▶ _Request A_
In the commentary on race and Obama's presidential bid, who now holds the Tennessee Senate seat that Harold Ford ran for?
▶ _Request B_
Write the next part of the commentary on race and Obama's presidential bid, picking up after its final sentence.

▶ _Article_
Yes, I've pointed out before that these are shallow reasons to vote against a qualified candidate, but then, we're talking about a media and electorate who put Dubya within spitting distance of the presidency in 2000 against one as qualified and visionary as Al Gore. Spitting distance was close enough for voter fraud and five Supreme Court Republicans to seal the deal.

While Obama has huge support and has surged to the front in Iowa and New Hampshire, with Oprah Winfrey's help, she could end up hurting his chances in the general election, as her presence underscores the color issue.

Do I exaggerate? Perhaps. I was accused of as much when I asked, rhetorically, "Can you vote for a black man?" in a column prior to Harold Ford's race for the seat now held by Tennessee Senator Bob Corker. Ford, a polished, handsome, moderate candidate lost by a substantial margin, following TV spots with racist overtones, in a year when Democrats nationwide took control of Congress. In the general election, if not sooner, the privacy of the voting booth could prove pivotal in bringing out America's repressed racism.

▶ _Stored data_
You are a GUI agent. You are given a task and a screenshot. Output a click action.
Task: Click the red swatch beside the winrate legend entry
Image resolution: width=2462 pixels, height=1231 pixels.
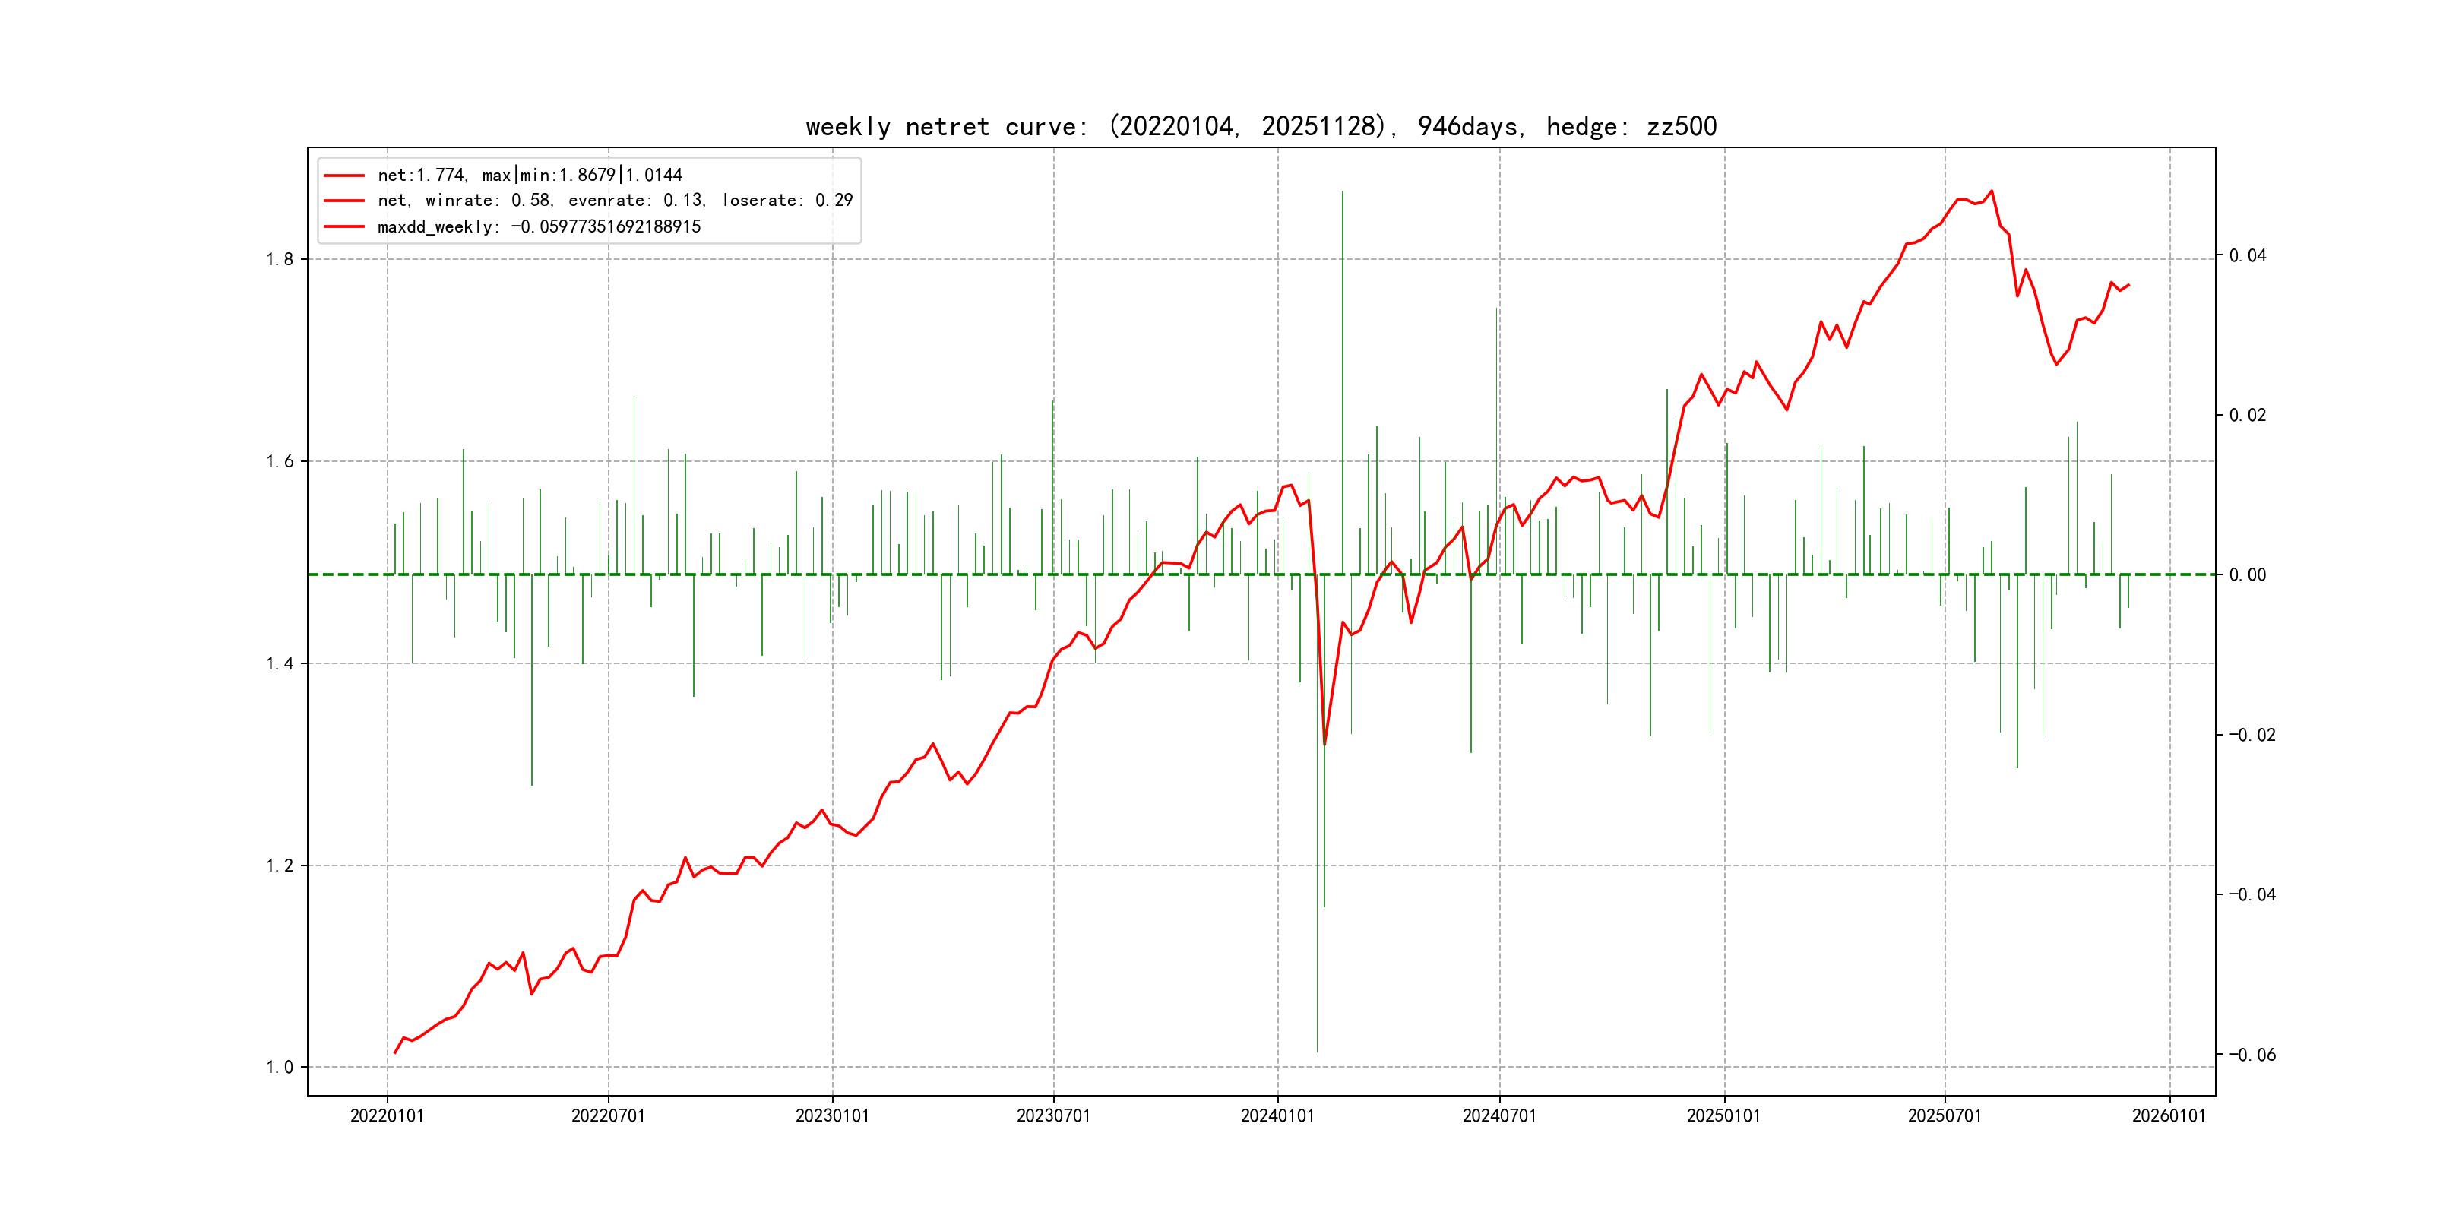pos(344,201)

▶ _Task result A_
Bob Corker.

▶ _Task result B_
On the other hand, my tall, sparkly and hopeful friend recently emailed with anecdotal evidence that many Republicans she knows are seriously considering casting their lot with Obama.

To me, it sounds too good to be true. Color is sure to be a pole around which many will rally as way leads to way, and our lost nation either finds the road out of a dark wilderness or wanders forty more years until this generation---and maybe everything else---passes away.

I pray that I'm wrong and that Obama becomes the face and name that awakens in all of us long-dormant visions of a better America and a better world.